#### SUPPLIED MATERIAL ####
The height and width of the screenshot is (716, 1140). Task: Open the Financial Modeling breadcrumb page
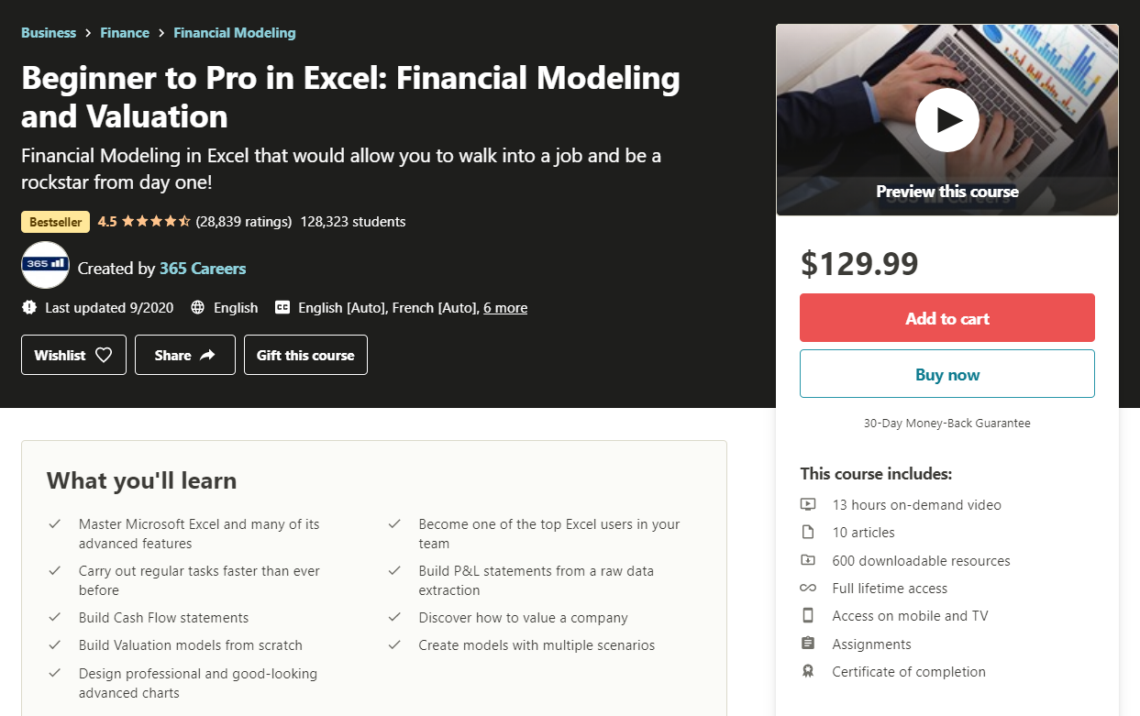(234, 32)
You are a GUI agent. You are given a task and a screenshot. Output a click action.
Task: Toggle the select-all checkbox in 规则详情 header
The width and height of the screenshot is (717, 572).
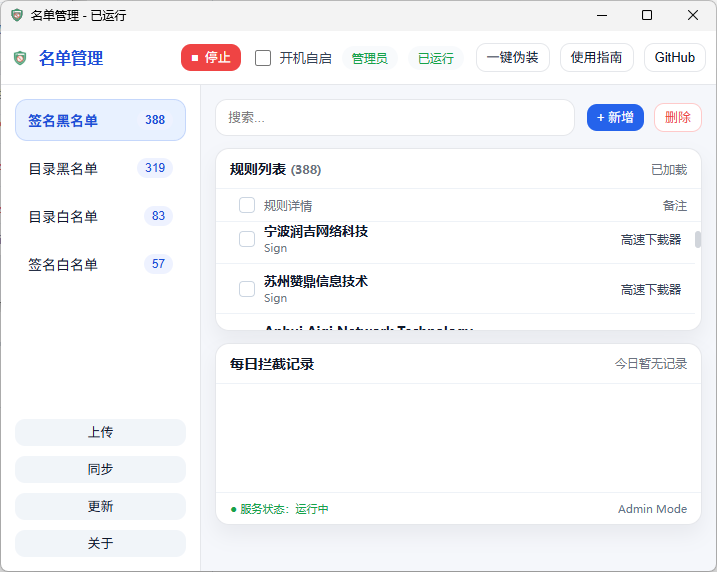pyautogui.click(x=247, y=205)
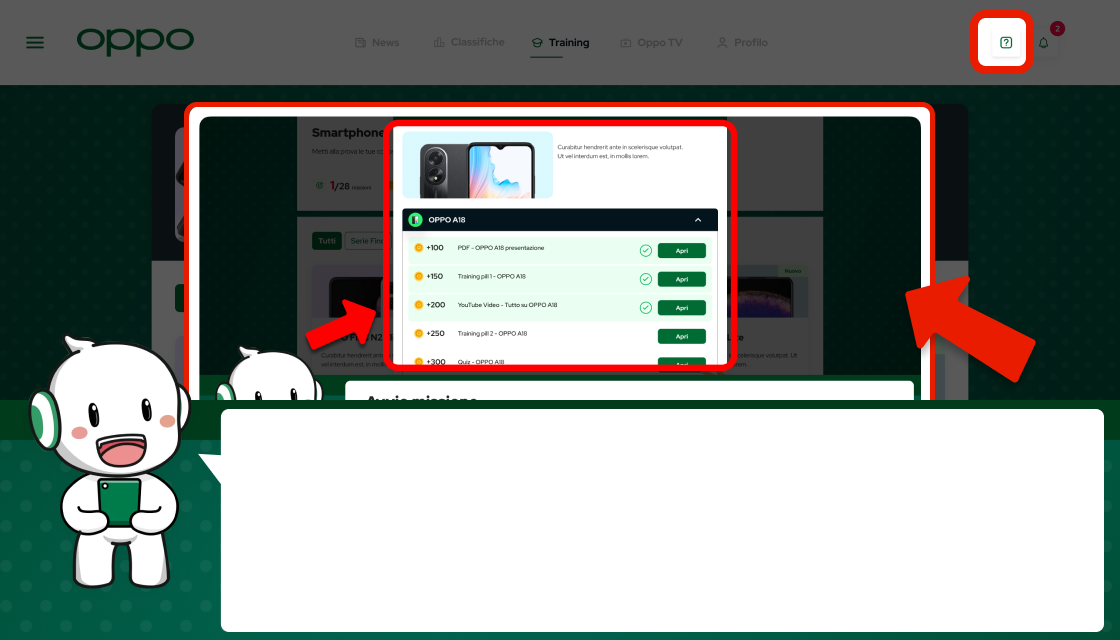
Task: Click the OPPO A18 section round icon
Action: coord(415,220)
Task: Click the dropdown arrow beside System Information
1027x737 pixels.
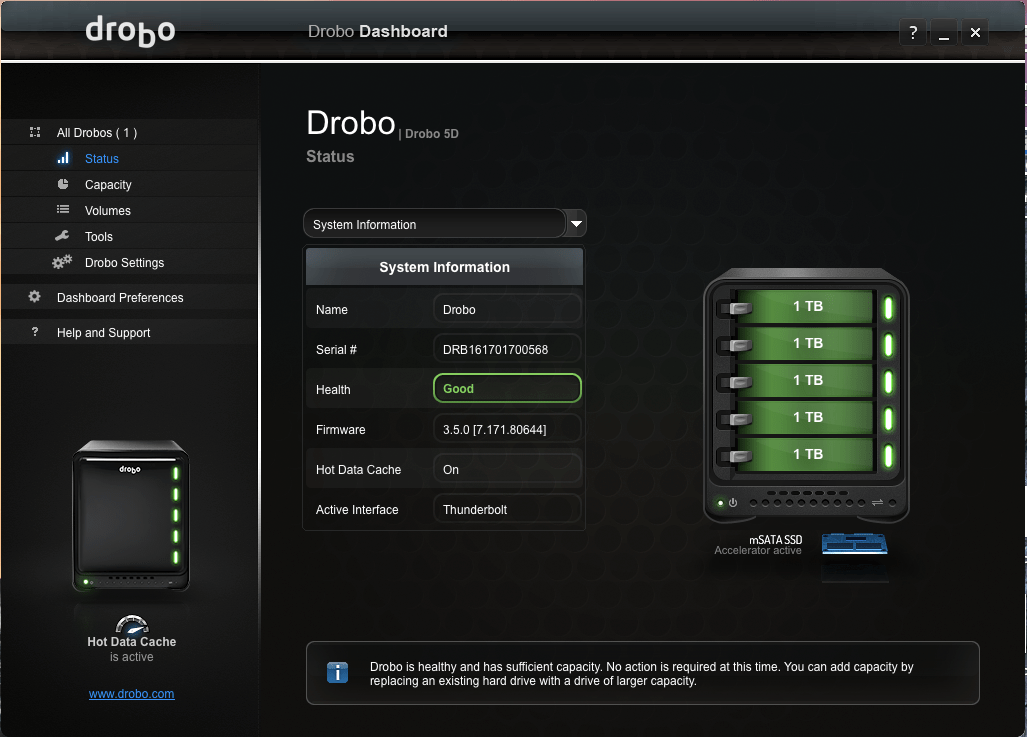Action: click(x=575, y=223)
####
**WHAT IS BEING ASKED**: From the line containing "You are a GUI" to the last line of the records above, return each line exactly, both ends included, and nothing more. Leave out the pictures.

**SOLUTION TO THIS TASK**:
You are a GUI agent. You are given a task and a screenshot. Output a click action.
Task: Toggle the select-all checkbox in 规则详情 header
The width and height of the screenshot is (717, 572).
pyautogui.click(x=247, y=205)
Task: Click the OPPO A18 section round icon
Action: coord(415,220)
Task: Click the dropdown arrow beside System Information
1027x737 pixels.
Action: click(x=575, y=223)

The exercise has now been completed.